02:37 Donc dans ces cas-là, vous pouvez, en fait, juste sur le principe, une proposition de loi peut être jugée recevable,
02:42 et puis après, avec votre recours, être jugée irrecevable. C'est possible ça ?
02:46 En fait, c'est toute la question qu'on pose. Parce que, encore une fois, ça ne fait aucun doute que c'est contraire à la constitution.
02:53 Absolument aucun doute. Et ils ne le contestent pas vraiment eux-mêmes, ils nous disent juste, s'il vous plaît,
02:58 comme on a envie que ce texte soit examiné, faisons fi de la constitution, tout ça n'est pas important.
03:02 Mais du coup, Aurore Berger, Emmanuel Macron n'a pas bien lu la constitution quand il disait dans son interview,
03:06 il y a quelques jours, à l'opinion, il faut que l'examen ait lieu.
03:08 Mais le président de la République souhaite qu'il y ait un débat dans le pays. Je pense que le débat existe.
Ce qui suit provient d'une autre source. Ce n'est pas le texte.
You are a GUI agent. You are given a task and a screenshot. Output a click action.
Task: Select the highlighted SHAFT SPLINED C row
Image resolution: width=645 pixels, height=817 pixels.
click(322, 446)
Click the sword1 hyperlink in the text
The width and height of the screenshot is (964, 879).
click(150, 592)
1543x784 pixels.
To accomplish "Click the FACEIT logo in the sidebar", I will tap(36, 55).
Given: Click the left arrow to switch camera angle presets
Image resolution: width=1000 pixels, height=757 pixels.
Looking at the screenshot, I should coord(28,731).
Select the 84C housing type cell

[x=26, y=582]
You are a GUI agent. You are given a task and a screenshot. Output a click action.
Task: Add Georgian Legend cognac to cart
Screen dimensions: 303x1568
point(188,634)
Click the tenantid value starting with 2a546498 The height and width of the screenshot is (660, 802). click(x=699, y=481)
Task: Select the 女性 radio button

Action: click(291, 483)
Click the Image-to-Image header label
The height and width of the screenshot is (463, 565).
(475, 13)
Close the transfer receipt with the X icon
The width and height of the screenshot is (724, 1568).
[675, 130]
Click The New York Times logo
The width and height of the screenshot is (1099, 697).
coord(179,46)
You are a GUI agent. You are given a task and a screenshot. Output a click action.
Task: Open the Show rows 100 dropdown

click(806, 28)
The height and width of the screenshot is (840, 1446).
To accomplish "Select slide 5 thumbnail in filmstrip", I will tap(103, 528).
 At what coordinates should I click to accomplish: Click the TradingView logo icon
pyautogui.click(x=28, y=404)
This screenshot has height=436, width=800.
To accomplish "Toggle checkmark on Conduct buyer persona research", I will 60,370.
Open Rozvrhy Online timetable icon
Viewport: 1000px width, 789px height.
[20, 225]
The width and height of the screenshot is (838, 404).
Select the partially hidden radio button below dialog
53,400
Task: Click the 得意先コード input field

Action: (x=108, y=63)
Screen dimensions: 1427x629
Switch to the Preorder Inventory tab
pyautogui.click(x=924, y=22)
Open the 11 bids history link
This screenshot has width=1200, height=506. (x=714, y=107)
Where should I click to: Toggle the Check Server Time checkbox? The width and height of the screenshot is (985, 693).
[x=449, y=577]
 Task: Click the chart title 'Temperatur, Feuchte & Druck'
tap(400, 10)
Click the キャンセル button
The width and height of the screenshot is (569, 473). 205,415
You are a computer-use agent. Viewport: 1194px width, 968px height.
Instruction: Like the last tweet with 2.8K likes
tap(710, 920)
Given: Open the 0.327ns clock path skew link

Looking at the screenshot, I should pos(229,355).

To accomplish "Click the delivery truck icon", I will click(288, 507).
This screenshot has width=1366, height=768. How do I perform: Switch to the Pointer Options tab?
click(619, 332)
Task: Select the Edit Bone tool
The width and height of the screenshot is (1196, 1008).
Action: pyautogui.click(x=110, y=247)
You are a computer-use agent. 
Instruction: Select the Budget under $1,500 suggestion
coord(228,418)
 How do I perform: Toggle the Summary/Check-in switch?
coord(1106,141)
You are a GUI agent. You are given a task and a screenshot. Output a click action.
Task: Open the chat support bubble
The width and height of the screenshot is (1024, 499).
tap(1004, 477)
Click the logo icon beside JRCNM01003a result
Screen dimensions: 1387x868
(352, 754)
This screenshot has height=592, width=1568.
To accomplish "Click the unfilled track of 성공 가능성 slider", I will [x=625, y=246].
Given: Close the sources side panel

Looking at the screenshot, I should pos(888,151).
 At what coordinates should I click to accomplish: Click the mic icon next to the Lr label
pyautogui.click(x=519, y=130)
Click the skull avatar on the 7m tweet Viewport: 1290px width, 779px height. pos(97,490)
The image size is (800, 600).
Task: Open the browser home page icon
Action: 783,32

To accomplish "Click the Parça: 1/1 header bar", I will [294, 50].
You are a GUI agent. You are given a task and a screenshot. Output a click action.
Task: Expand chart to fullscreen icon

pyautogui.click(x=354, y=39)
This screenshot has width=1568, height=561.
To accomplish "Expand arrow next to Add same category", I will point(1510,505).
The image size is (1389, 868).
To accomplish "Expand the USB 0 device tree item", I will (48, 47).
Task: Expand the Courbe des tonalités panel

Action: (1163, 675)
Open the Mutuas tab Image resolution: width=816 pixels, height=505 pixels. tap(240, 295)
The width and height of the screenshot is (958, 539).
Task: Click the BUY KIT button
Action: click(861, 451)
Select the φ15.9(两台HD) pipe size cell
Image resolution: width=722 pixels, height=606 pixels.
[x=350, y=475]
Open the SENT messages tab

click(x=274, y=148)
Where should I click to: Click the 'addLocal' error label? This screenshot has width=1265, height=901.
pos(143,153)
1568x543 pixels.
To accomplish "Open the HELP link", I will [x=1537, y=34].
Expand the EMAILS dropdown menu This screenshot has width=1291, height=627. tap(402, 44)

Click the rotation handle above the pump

03:12 La question était sur l'Assemblée.
03:13 On a été interrogés ce matin sur le sujet. Et nous, on a été les premiers, dans mon groupe et au sein de la majorité, à souhaiter le débat.
03:18 Ce n'est pas nous qui, pendant la réforme des retraites, avons déposé plus de 20 000 amendements pour empêcher le débat, pour empêcher les votes.
03:25 Mais là, pourquoi vous voulez essayer de l'esquiver, Emmanuel Macron ?
03:27 Je n'esquive pas. Je pose juste un principe.
03:29 Je cite ce que dit Emmanuel Macron dans l'opinion.
03:31 On ne peut pas s'affranchir du débat quand on est une force politique républicaine.
03:35 Pourquoi ne pas tout simplement accepter le débat, lors de cette journée, sur la proposition de loi, et aller jusqu'au vote,
03:41 pour défendre justement vos positions ?
03:43 Je n'ai pas de problème. Vous le savez très bien.
03:44 Vous savez très bien qu'on souhaitait d'ailleurs voter jusqu'au bout,
03:47 parce qu'on considérait qu'il fallait que chacun soit en cohérence avec lui-même, soit en responsabilité, et assume ses choix.
03:54 Donc moi, je n'ai pas de problème à venir le 8 juin pour défendre ce pourquoi je crois à cette réforme,
04:00 et à la nécessité budgétaire d'avoir fait cette réforme pour tenir notre modèle social et financer nos retraites.
04:05 Et je peux vous assurer que les 171 députés de mon groupe, les 251 députés de la majorité, seront évidemment au rendez-vous le 8 juin pour cela.
04:14 On pose juste une question de principe.
04:16 Je vous dis, on pose juste une question de principe.
04:18 C'est est-ce que cette proposition doit être examinée ou pas ?
04:20 Parce que, encore une fois, si on accepte toutes les propositions qui sont contraires à la Constitution,
04:24 ça pose quand même une vraie question de principe sur le respect de nos institutions.
04:28 C'est la question que l'on pose.
04:29 Si à la fin, le débat doit exister, et bien il existera, et on fera valoir notre point de vue,
04:34 on fera valoir la nécessité d'une réforme des retraites, sa nécessité budgétaire,
04:38 et on interrogera ceux qui ont déposé ce texte, ou ceux qui souhaitent le voter,
04:42 en disant concrètement comment vous financez notre modèle social demain.
04:46 Sachant qu'il soit voté ou non, ça ne changera pas grand chose, puisque le Sénat derrière ne le moitera pas.
04:50 Alors pourquoi présenter une proposition de loi si elle est inutile ?
04:53 Pourquoi présenter une proposition de loi, on vient de ment ou on ment aux Français ?
04:56 Ou on ment aux Français, parce que les Français qui nous écoutent ce matin,
04:59 pour beaucoup, nous interrogent en nous disant "mais du coup, est-ce que ça veut dire que le projet a été enterré ?
05:03 Est-ce que ça veut dire qu'on va revenir sur la réforme des retraites ?
05:06 Est-ce que ça veut dire que la réforme va être abrogée ? Vous le dites vous-même, ça ne marchera pas, ça n'aboutira pas.
05:11 Je pense que ça crée volontairement de la confusion, et ça s'appelle mentir aux Français.